I think the worst part of the symptoms coming back is the inevitability of it all. I know I’ll just keep on degrading until I get on a dosage that works or it goes away on its own, whenever that might be. But it’s all so familiar. The same thoughts of friends and family plotting against me, conspiring to crush me and leave me all alone. The same bugs crawling on the walls, on my skin. The same murmuring, same music, and knowing the voices that terrorized me last time are just around the corner, waiting for their grand entrance back into my life. I see the monsters lurking in the shadows again, feel that same fear of the dark and the alien shapes hiding within it, knowing it’s nonsense but powerless to overcome it. Will I get better this time? Or is this The Big One, just starting to ramp up into an episode that lands me in the hospital? And maybe that’s not so bad, last time there were days that I certainly should’ve gone to the hospital, but had no insurance so I just suffered through it all. This time, though, I have a secret weapon. I can go to the hospital now, get treated and remove myself from the world for a while if I have to. It’s not ideal, but what about this illness is? I have to make the best of a horrid situation, and try to get through it as gently and carefully as possible. No tolerance for self-harm this time, no acceptance of the suicidal thoughts, the screaming and sobbing and shaking in fear. If it gets that bad again, I can get the help I need. I can do this. I hope.
Is your psychiatrist aware that you are having more severe symptoms again?
He will be on Tuesday when I go to see him. Hopefully it’s as simple as upping my Risperdal, but last time it barely took the edge off, though between episodes the Risperdal did help with some of the residual symptoms. We’ll see what happens!
so sorry ur feeling this way hunni. yes, tell ur shrink everything and hopefully u can nip it in the bud b4 it gets really bad. i’m rooting for u xxx
You’re right. From my point of view, the hospital is not a bad place. They can work on getting a combination of med’s that works best for you. I’m sorry you’re struggling. I hope things get better.
I’m sorry you are struggling. You have awesome insight and you are not giving up on yourself. You know how to ask for the help that you need. You can do this!
I admire your determination and courage on this. Getting to a hospital under your own power will make your stay different then mine ever was.
I am so sorry this is all coming back. I understand you’re dreading the rest to come. You’ve had a bit of a break it seems and now to have that fog slither back, is scary.
But having a plan in place, and a secret weapon is the best thing for this.
As always, I see you as a very strong and talented person. I have a feeing that if you do have to go to a hospital, you’ll go knowing what your getting into.

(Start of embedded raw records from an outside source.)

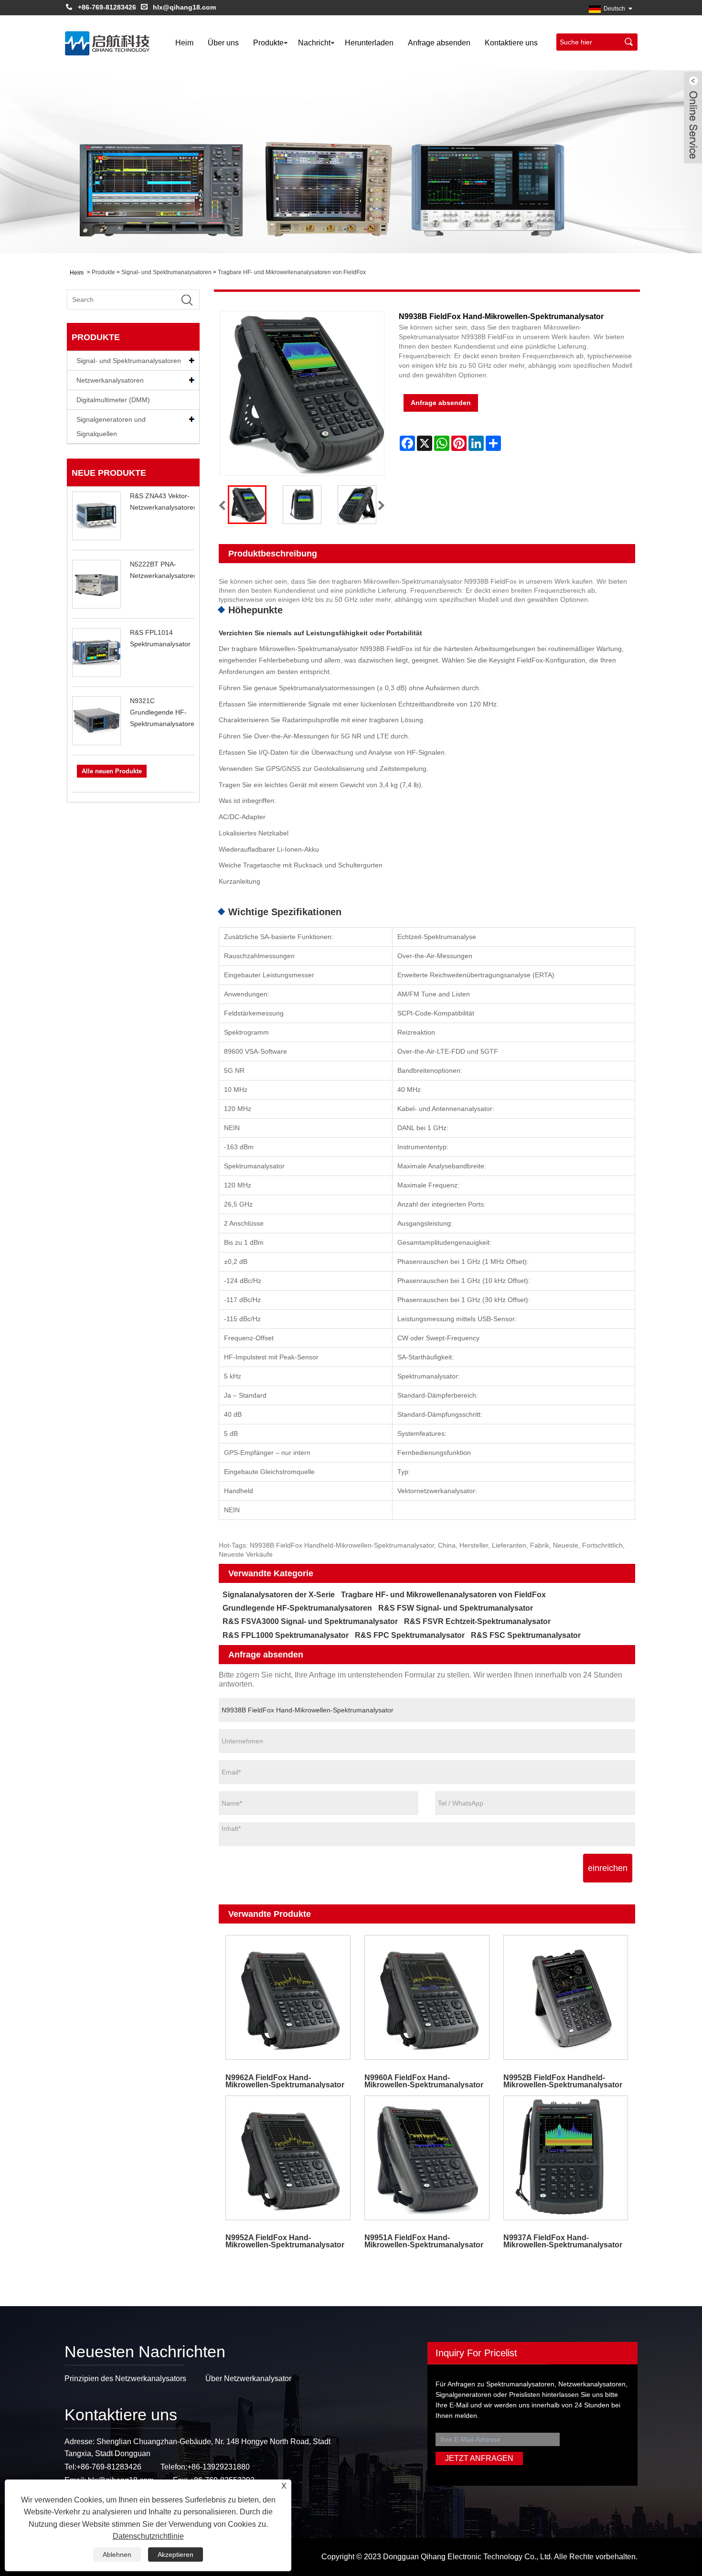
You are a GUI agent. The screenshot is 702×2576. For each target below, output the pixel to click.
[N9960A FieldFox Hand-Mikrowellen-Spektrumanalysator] (426, 1997)
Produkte (268, 43)
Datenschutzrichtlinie (148, 2536)
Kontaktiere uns (511, 43)
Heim (184, 43)
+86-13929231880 (218, 2467)
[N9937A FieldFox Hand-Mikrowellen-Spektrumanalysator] (565, 2157)
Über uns (223, 43)
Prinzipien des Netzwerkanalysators (125, 2378)
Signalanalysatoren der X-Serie (279, 1595)
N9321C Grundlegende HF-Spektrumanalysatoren (164, 712)
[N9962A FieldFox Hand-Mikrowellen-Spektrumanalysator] (288, 1997)
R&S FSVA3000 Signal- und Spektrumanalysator (310, 1621)
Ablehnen (117, 2554)
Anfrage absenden (439, 43)
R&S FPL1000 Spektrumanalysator (286, 1635)
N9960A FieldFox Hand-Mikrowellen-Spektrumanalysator (423, 2081)
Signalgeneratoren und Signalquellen (111, 427)
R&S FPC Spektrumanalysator (410, 1635)
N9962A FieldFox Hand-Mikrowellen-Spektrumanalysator (284, 2081)
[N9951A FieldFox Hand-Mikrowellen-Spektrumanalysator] (426, 2157)
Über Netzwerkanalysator (248, 2378)
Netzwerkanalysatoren (110, 380)
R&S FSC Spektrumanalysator (526, 1635)
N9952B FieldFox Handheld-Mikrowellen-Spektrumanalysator (562, 2081)
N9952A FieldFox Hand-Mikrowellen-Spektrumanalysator (284, 2241)
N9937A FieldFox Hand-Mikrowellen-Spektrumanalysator (562, 2241)
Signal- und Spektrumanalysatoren (166, 272)
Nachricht (314, 43)
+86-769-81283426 (107, 7)
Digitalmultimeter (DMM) (113, 400)
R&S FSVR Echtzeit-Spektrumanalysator (477, 1621)
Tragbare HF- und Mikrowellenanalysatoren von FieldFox (292, 272)
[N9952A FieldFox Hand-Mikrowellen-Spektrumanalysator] (288, 2157)
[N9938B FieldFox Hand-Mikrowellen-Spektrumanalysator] (247, 504)
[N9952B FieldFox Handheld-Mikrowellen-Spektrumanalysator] (565, 1997)
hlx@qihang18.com (184, 7)
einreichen (608, 1868)
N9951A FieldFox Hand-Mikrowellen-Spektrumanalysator (423, 2241)
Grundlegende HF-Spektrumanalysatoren (297, 1608)
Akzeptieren (175, 2554)
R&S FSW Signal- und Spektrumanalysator (455, 1608)
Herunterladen (369, 43)
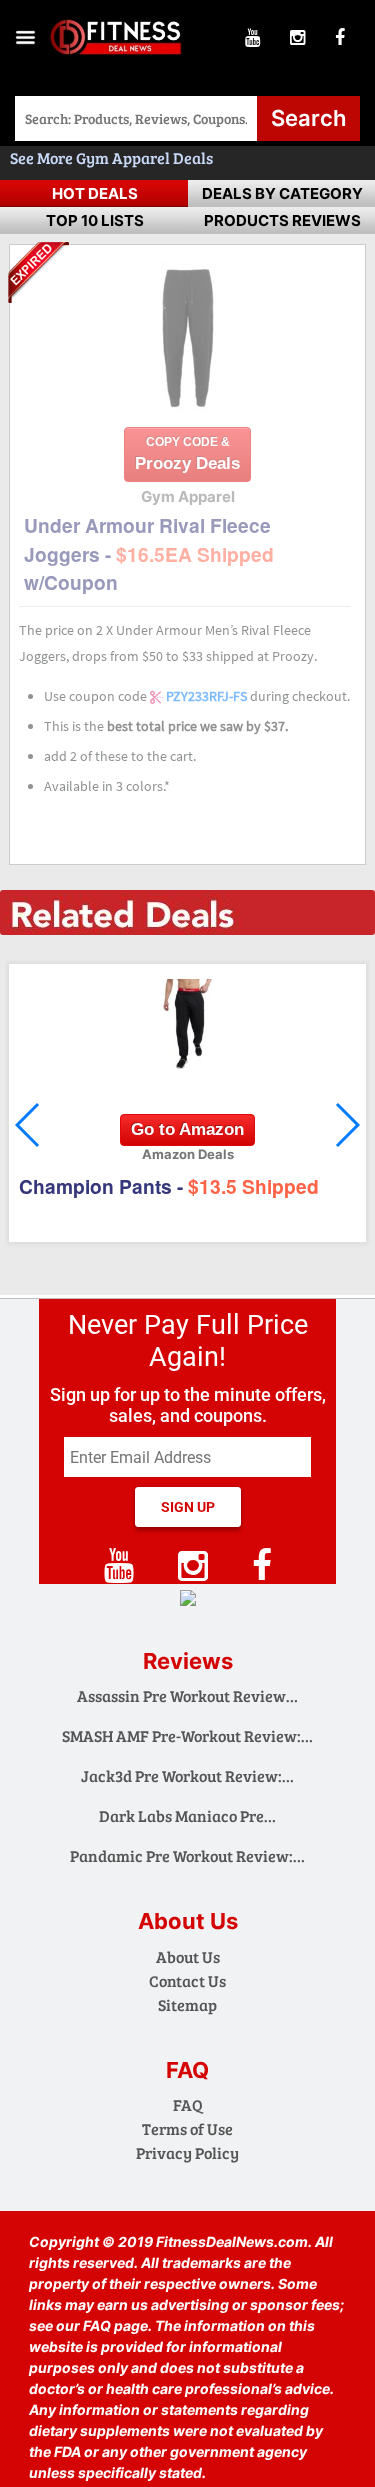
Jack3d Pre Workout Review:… (187, 1775)
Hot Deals (95, 193)
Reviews (188, 1661)
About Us (188, 1956)
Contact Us (187, 1980)
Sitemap (187, 2004)
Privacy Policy (187, 2152)
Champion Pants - (169, 1186)
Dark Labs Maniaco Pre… (187, 1815)
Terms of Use (187, 2128)
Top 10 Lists (95, 220)
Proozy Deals (187, 454)
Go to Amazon (187, 1129)
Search (308, 118)
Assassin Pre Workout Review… (187, 1695)
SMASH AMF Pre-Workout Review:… (187, 1735)
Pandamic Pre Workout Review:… (187, 1855)
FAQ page (115, 2325)
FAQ (188, 2104)
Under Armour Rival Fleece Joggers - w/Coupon (149, 553)
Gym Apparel (124, 157)
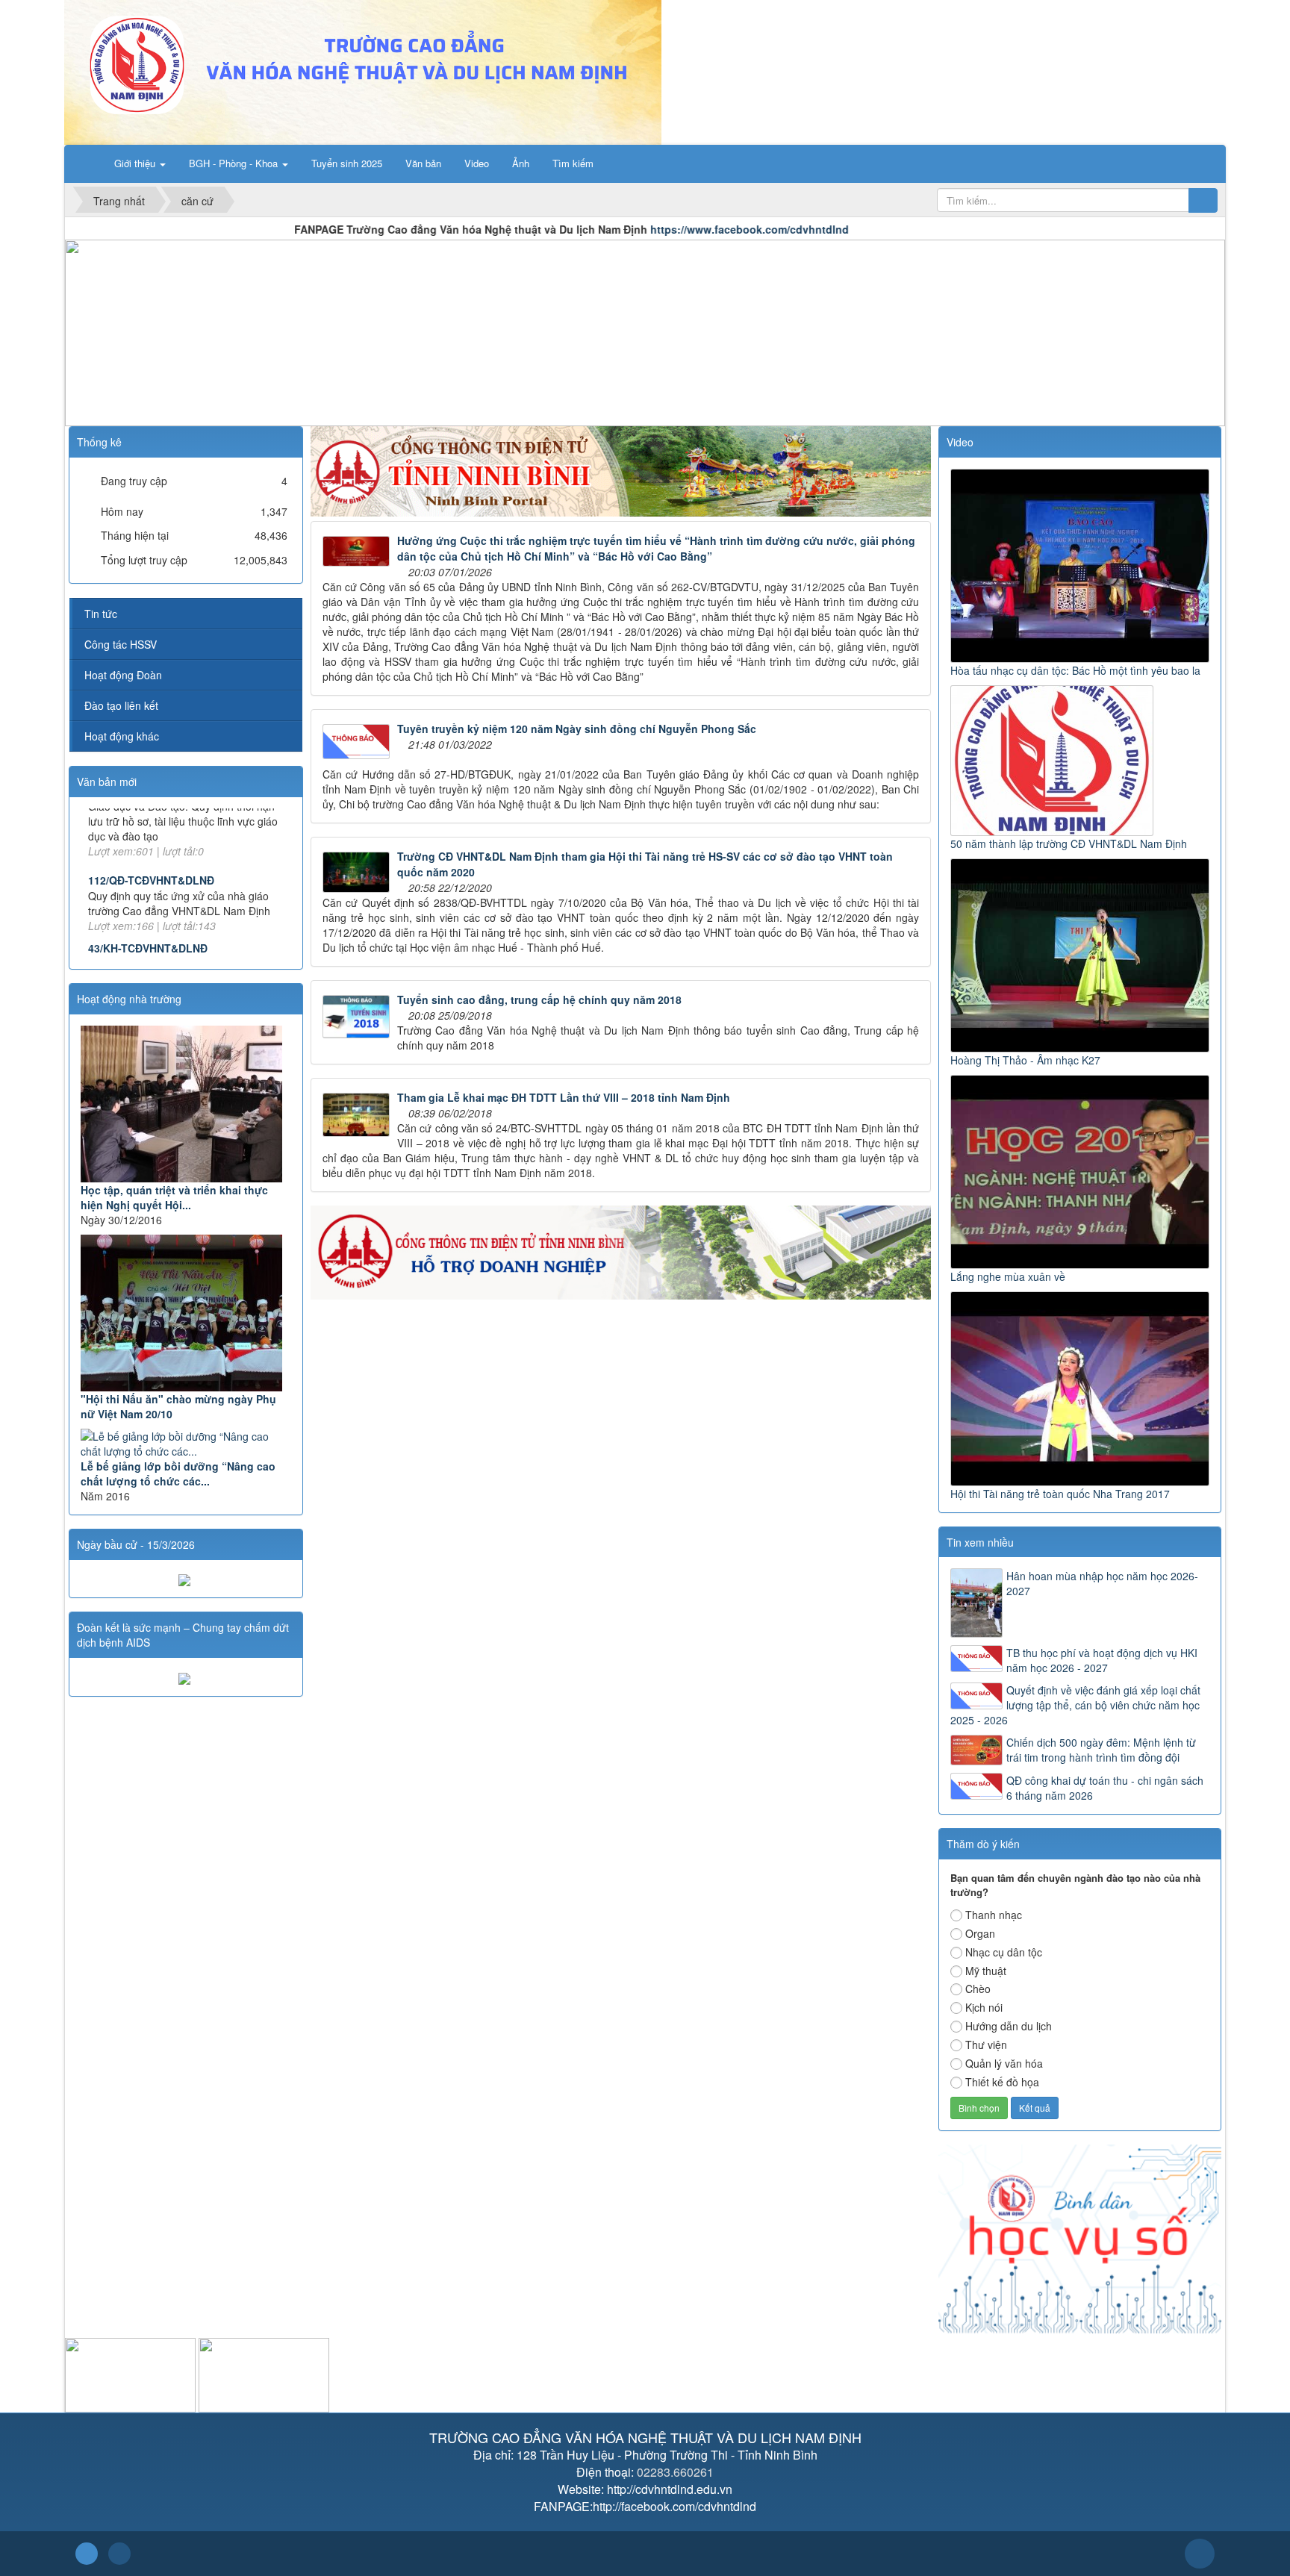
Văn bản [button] (423, 163)
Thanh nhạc (993, 1914)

Good for you for having the courage to get help sooner then later.
I’m rooting for you.
Thanks, everyone. Yeah, right now I can say I’ll get help if it gets too bad, but I tend to minimalize my condition. I’ll convince myself I’m not so bad, tell myself that I can just make it on my own. I’ve always been like this, and it all boils down to not wanting to be a bother. I don’t want to inconvenience friends, family, or medical staff if it’s not entirely needed, so I tell myself it’s not needed. But I know how far this goes and I don’t want it to get that bad again, so I tell myself if it keeps coming back, if I keep getting worse, that I’ll go in and get help. I just hope I have the presence of mind to know when too much is too much.